Atraídos pela demanda dos mercados consumidores da Europa, Japão e Coreia, e também pela bonificação concedida aos produtores, entidades buscam incentivar a produção de cultivares convencionais de soja. A Associação Brasileira de Produtores de Grãos Não Geneticamente Modificados (Abrange) estima que 28% de toda a soja produzida no País seja não transgênica, o que equivale a uma produção de 20 milhões de toneladas do grão. Segundo o diretor executivo da Abrange, Ricardo Tatesuzi de Souza, no Paraná essa participação se aproxima dos 10% do total produzido.
Por meio do Programa Soja Livre, a Abrange promove o sistema convencional de produção e busca investimentos em pesquisa para atender a demanda dos agricultores por produtividade e variedades adaptadas a diversas regiões. ''A produção de soja convencional tem se mantido estável nos últimos anos. O Paraná está vivenciando uma volta dos não transgênicos. Infelizmente, o Estado levou a discussão para o campo político, mas estamos trazendo de volta para as áreas agronômica e econômica'', afirma.
Entre as vantagens do cultivo convencional, Souza destaca a alta produtividade. Segundo ele, cultivares da Embrapa já apresentaram produtividade de até 70 sacas por hectare no Mato Grosso, enquanto a média do estado é de 50 sc/ha. O diretor executivo afirma que os custos de produção convencional chegam a ser 1,3 saca menores em comparação ao cultivo transgênico. Em contrapartida, o percurso de escoamento da produção acarreta em investimentos em logística para toda a cadeia produtiva. Nesse sentido, o prêmio concedido aos sojicultores de variedades convencionais equilibra a relação comercial. A bonificação, em média, é de R$ 2 a R$ 3 por saca no País.

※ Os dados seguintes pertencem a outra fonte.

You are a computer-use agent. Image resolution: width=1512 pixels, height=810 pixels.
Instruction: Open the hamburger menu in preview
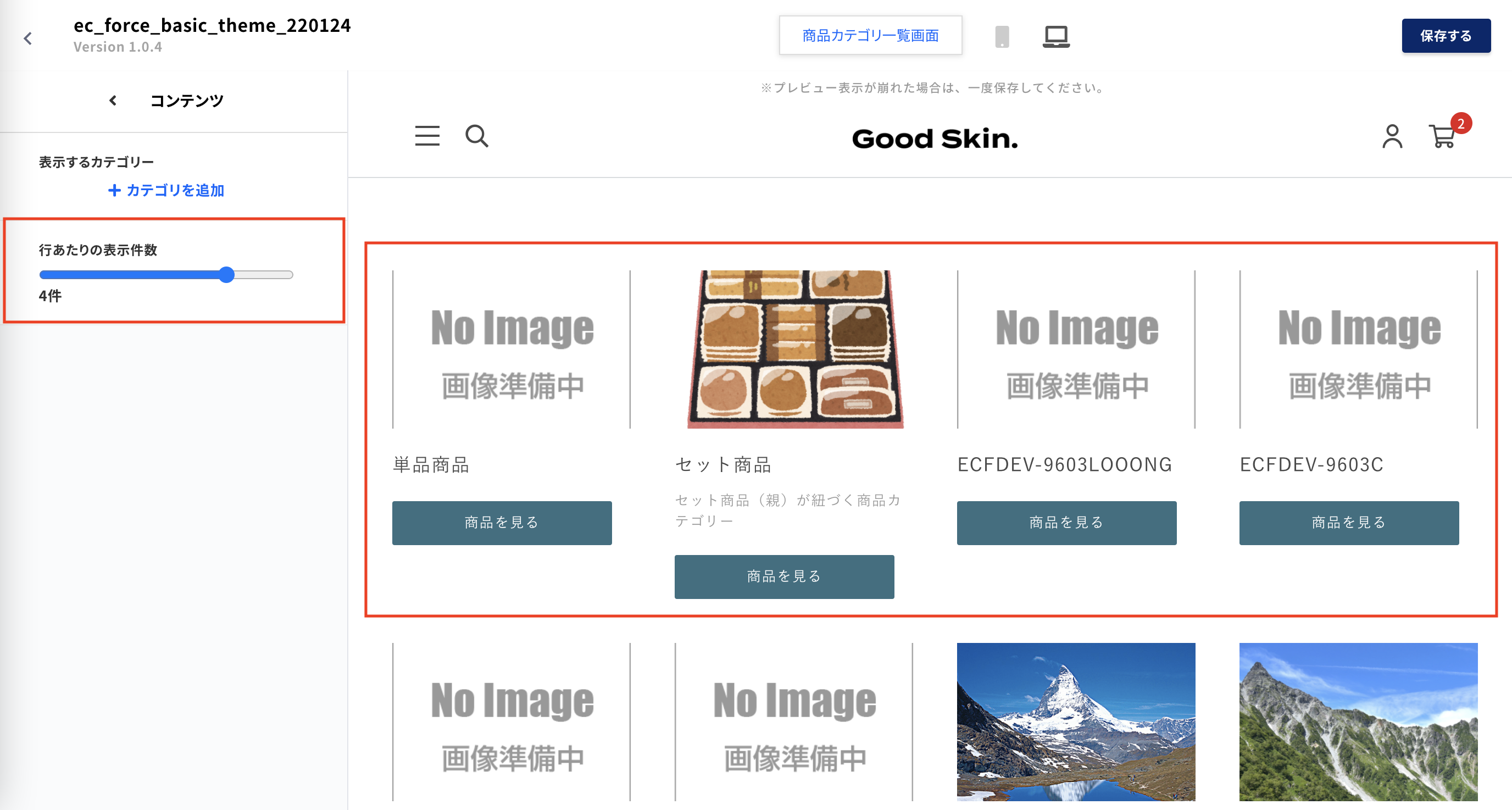tap(427, 136)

O diretor técnico da Abrange, Ivan Paghi, ressalta que a opção pela soja convencional é uma forma de agregar renda ao agricultor e à cadeia produtiva. ''A cada mil hectares, o produtor deixa de pagar R$ 22 mil com royalties. Se produzir 60 sacas por hectare, terá produzido 60 mil sacas. Com o prêmio de R$ 3 por saca, receberá de bonificação R$ 180 mil, valor que é somado aos R$ 22 mil de economia e resulta em mais de R$ 200 mil em agregação de valor'', calcula. Para auxiliar o produtor a adotar o cultivo convencional, a Abrange desenvolveu uma norma de produção que indica as medidas que precisam ser adotadas desde a limpeza da área antes do plantio até a armazenagem e transporte. Para adquirir a norma, os agricultores devem entrar em contato com a ABNT, pelo telefone (11) 3017-3600.
O presidente da Fundação Meridional, Luiz Meneghel Neto, produz sementes convencionais há oito anos e possui capacidade de fornecer até 150 mil sacas por ano. ''Com base na produção de sementes, podemos dizer que 15% do nosso mercado é de material convencional. Com o advento do prêmio, acreditamos que esse índice chegue a 25% em cinco anos'', avalia. Atualmente, a Embrapa disponibiliza sete cultivares de soja convencional para os produtores paranaenses.
O gerente comercial da Imcopa, Jean Carlos Zanona, revela que a empresa exporta 1,5 milhão de toneladas de soja convencional por ano. A indústria, estabelecida em Cambé e Araucária, utiliza apenas soja não transgênica para produção de derivados. A soja usada na indústria tem origem no Paraná e, sobretudo, no Mato Grosso, responsável por cerca de 1 milhão de toneladas por ano. ''O Brasil é o último reduto de soja convencional no mundo, mas a armazenagem é o principal desafio para esse tipo de produção'', avalia.
Os representantes da Abrange estavam presentes no Dia de Campo da Embrapa Soja, realizado ontem pela manhã em Londrina. Além de apresentar o Programa Soja Livre, também demonstraram cultivares convencionais com alto rendimento. Nas demais estações técnicas, pesquisadores orientaram produtores e profissionais da assistência técnica sobre manejo das plantas daninhas, reinoculação anual da soja e manejo integrado de pragas.